**Your goal**
Transcribe the records in full, keeping every word exactly as given.

**Provided data**
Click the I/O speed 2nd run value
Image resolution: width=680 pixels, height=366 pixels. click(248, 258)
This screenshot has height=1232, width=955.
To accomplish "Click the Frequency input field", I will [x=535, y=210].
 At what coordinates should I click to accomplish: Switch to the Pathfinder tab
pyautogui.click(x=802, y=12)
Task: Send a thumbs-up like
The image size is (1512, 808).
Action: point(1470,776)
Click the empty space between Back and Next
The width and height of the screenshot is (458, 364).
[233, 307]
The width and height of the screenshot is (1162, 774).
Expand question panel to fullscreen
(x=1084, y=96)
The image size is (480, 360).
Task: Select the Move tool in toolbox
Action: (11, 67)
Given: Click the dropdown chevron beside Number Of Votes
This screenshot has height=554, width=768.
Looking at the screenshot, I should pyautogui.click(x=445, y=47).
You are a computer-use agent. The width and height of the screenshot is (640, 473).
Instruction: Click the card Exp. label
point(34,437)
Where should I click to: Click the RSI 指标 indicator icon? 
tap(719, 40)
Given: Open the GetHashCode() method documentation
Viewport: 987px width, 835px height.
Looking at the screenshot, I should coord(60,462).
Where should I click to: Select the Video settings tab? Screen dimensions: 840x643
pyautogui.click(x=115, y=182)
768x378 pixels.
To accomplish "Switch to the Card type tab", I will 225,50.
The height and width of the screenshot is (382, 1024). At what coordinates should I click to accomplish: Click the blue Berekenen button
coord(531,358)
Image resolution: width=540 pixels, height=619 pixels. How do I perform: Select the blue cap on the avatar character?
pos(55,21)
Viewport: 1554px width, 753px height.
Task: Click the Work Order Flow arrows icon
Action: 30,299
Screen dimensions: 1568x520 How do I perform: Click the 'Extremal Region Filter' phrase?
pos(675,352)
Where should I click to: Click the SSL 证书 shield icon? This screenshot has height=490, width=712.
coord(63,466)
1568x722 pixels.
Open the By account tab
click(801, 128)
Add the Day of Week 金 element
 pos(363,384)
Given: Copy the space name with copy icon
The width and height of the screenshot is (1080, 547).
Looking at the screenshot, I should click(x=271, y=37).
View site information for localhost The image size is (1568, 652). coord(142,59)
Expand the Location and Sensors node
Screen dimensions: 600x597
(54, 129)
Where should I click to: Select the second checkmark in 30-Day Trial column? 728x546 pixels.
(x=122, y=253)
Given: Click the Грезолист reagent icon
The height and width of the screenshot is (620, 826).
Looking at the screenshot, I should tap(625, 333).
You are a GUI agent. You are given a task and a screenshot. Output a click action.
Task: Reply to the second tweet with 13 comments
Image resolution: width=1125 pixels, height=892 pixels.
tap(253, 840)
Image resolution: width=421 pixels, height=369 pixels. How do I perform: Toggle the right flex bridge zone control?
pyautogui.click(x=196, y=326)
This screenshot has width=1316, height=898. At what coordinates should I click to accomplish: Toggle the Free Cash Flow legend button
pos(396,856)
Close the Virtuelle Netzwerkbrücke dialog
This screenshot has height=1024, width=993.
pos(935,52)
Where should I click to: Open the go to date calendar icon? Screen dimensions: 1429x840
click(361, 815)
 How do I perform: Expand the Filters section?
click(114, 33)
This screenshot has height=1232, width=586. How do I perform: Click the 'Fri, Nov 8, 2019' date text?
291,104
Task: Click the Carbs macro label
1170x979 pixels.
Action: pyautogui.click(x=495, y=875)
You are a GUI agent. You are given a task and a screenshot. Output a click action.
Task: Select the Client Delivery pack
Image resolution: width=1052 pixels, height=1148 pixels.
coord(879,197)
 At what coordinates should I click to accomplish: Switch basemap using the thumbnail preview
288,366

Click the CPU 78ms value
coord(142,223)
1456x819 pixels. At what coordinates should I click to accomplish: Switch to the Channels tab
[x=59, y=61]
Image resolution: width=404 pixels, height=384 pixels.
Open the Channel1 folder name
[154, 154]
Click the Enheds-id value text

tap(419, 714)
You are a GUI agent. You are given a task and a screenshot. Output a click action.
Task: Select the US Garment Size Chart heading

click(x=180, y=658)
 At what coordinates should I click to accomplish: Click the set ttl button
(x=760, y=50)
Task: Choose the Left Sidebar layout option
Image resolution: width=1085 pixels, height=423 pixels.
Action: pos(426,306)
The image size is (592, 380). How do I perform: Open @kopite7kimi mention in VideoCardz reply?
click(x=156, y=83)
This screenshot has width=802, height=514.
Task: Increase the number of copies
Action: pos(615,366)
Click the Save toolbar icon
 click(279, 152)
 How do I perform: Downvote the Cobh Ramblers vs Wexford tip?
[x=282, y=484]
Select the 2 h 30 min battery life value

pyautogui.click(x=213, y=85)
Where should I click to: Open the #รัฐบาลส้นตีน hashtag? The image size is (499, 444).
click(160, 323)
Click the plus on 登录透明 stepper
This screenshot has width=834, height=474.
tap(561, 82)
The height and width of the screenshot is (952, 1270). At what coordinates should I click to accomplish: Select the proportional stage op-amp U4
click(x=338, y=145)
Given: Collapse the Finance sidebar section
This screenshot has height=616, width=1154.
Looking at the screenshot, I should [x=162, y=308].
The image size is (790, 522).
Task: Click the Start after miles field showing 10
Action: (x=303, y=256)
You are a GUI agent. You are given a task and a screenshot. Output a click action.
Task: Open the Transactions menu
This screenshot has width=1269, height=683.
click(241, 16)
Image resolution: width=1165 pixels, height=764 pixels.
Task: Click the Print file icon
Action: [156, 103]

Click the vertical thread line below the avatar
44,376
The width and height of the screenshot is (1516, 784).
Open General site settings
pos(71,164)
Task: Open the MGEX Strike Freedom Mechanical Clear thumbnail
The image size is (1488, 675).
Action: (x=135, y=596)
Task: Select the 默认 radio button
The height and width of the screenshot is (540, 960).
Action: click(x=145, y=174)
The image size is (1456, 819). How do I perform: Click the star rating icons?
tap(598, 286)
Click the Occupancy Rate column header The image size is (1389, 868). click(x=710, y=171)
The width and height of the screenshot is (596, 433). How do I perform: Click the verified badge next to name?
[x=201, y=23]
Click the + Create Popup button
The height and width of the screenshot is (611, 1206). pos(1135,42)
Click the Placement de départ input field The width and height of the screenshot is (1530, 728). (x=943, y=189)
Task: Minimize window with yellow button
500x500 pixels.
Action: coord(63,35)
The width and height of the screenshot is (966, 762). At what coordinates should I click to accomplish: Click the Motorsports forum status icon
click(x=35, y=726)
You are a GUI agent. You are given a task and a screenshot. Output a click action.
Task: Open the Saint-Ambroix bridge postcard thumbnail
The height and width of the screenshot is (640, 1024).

**Output**
Click the I/O speed 2nd run value
Image resolution: width=680 pixels, height=366 pixels. click(248, 258)
This screenshot has height=1232, width=955.
To accomplish "Click the Frequency input field", I will [x=535, y=210].
 At what coordinates should I click to accomplish: Switch to the Pathfinder tab
pyautogui.click(x=802, y=12)
Task: Send a thumbs-up like
The image size is (1512, 808).
Action: point(1470,776)
Click the empty space between Back and Next
The width and height of the screenshot is (458, 364).
[233, 307]
The width and height of the screenshot is (1162, 774).
Expand question panel to fullscreen
(x=1084, y=96)
The image size is (480, 360).
Task: Select the Move tool in toolbox
Action: (11, 67)
Given: Click the dropdown chevron beside Number Of Votes
This screenshot has height=554, width=768.
Looking at the screenshot, I should pyautogui.click(x=445, y=47).
You are a computer-use agent. The width and height of the screenshot is (640, 473).
Instruction: Click the card Exp. label
point(34,437)
Where should I click to: Click the RSI 指标 indicator icon? 
tap(719, 40)
Given: Open the GetHashCode() method documentation
Viewport: 987px width, 835px height.
Looking at the screenshot, I should coord(60,462).
Where should I click to: Select the Video settings tab? Screen dimensions: 840x643
pyautogui.click(x=115, y=182)
768x378 pixels.
To accomplish "Switch to the Card type tab", I will 225,50.
The height and width of the screenshot is (382, 1024). At what coordinates should I click to accomplish: Click the blue Berekenen button
coord(531,358)
Image resolution: width=540 pixels, height=619 pixels. How do I perform: Select the blue cap on the avatar character?
pos(55,21)
Viewport: 1554px width, 753px height.
Task: Click the Work Order Flow arrows icon
Action: 30,299
Screen dimensions: 1568x520 How do I perform: Click the 'Extremal Region Filter' phrase?
pos(675,352)
Where should I click to: Click the SSL 证书 shield icon? This screenshot has height=490, width=712.
coord(63,466)
1568x722 pixels.
Open the By account tab
click(801, 128)
Add the Day of Week 金 element
 pos(363,384)
Given: Copy the space name with copy icon
The width and height of the screenshot is (1080, 547).
Looking at the screenshot, I should click(x=271, y=37).
View site information for localhost The image size is (1568, 652). coord(142,59)
Expand the Location and Sensors node
Screen dimensions: 600x597
(54, 129)
Where should I click to: Select the second checkmark in 30-Day Trial column? 728x546 pixels.
(x=122, y=253)
Given: Click the Грезолист reagent icon
The height and width of the screenshot is (620, 826).
Looking at the screenshot, I should tap(625, 333).
You are a GUI agent. You are given a task and a screenshot. Output a click action.
Task: Reply to the second tweet with 13 comments
Image resolution: width=1125 pixels, height=892 pixels.
tap(253, 840)
Image resolution: width=421 pixels, height=369 pixels. How do I perform: Toggle the right flex bridge zone control?
pyautogui.click(x=196, y=326)
This screenshot has width=1316, height=898. At what coordinates should I click to accomplish: Toggle the Free Cash Flow legend button
pos(396,856)
Close the Virtuelle Netzwerkbrücke dialog
This screenshot has height=1024, width=993.
pos(935,52)
Where should I click to: Open the go to date calendar icon? Screen dimensions: 1429x840
click(361, 815)
 How do I perform: Expand the Filters section?
click(114, 33)
This screenshot has height=1232, width=586. How do I perform: Click the 'Fri, Nov 8, 2019' date text?
291,104
Task: Click the Carbs macro label
1170x979 pixels.
Action: pyautogui.click(x=495, y=875)
You are a GUI agent. You are given a task and a screenshot. Output a click action.
Task: Select the Client Delivery pack
Image resolution: width=1052 pixels, height=1148 pixels.
coord(879,197)
 At what coordinates should I click to accomplish: Switch basemap using the thumbnail preview
288,366

Click the CPU 78ms value
coord(142,223)
1456x819 pixels. At what coordinates should I click to accomplish: Switch to the Channels tab
[x=59, y=61]
Image resolution: width=404 pixels, height=384 pixels.
Open the Channel1 folder name
[154, 154]
Click the Enheds-id value text

tap(419, 714)
You are a GUI agent. You are given a task and a screenshot. Output a click action.
Task: Select the US Garment Size Chart heading

click(x=180, y=658)
 At what coordinates should I click to accomplish: Click the set ttl button
(x=760, y=50)
Task: Choose the Left Sidebar layout option
Image resolution: width=1085 pixels, height=423 pixels.
Action: pos(426,306)
The image size is (592, 380). How do I perform: Open @kopite7kimi mention in VideoCardz reply?
click(x=156, y=83)
This screenshot has width=802, height=514.
Task: Increase the number of copies
Action: pos(615,366)
Click the Save toolbar icon
 click(279, 152)
 How do I perform: Downvote the Cobh Ramblers vs Wexford tip?
[x=282, y=484]
Select the 2 h 30 min battery life value

pyautogui.click(x=213, y=85)
Where should I click to: Open the #รัฐบาลส้นตีน hashtag? The image size is (499, 444).
click(160, 323)
Click the plus on 登录透明 stepper
This screenshot has width=834, height=474.
tap(561, 82)
The height and width of the screenshot is (952, 1270). At what coordinates should I click to accomplish: Select the proportional stage op-amp U4
click(x=338, y=145)
Given: Collapse the Finance sidebar section
This screenshot has height=616, width=1154.
Looking at the screenshot, I should [x=162, y=308].
The image size is (790, 522).
Task: Click the Start after miles field showing 10
Action: (x=303, y=256)
You are a GUI agent. You are given a task and a screenshot. Output a click action.
Task: Open the Transactions menu
This screenshot has width=1269, height=683.
click(241, 16)
Image resolution: width=1165 pixels, height=764 pixels.
Task: Click the Print file icon
Action: [156, 103]

Click the vertical thread line below the avatar
44,376
The width and height of the screenshot is (1516, 784).
Open General site settings
pos(71,164)
Task: Open the MGEX Strike Freedom Mechanical Clear thumbnail
The image size is (1488, 675).
Action: (x=135, y=596)
Task: Select the 默认 radio button
The height and width of the screenshot is (540, 960).
Action: click(x=145, y=174)
The image size is (1456, 819). How do I perform: Click the star rating icons?
tap(598, 286)
Click the Occupancy Rate column header The image size is (1389, 868). click(x=710, y=171)
The width and height of the screenshot is (596, 433). How do I perform: Click the verified badge next to name?
[x=201, y=23]
Click the + Create Popup button
The height and width of the screenshot is (611, 1206). pos(1135,42)
Click the Placement de départ input field The width and height of the screenshot is (1530, 728). (x=943, y=189)
Task: Minimize window with yellow button
500x500 pixels.
Action: coord(63,35)
The width and height of the screenshot is (966, 762). At what coordinates should I click to accomplish: Click the Motorsports forum status icon
click(x=35, y=726)
You are a GUI agent. You are given a task and a screenshot. Output a click action.
Task: Open the Saint-Ambroix bridge postcard thumbnail
The height and width of the screenshot is (640, 1024).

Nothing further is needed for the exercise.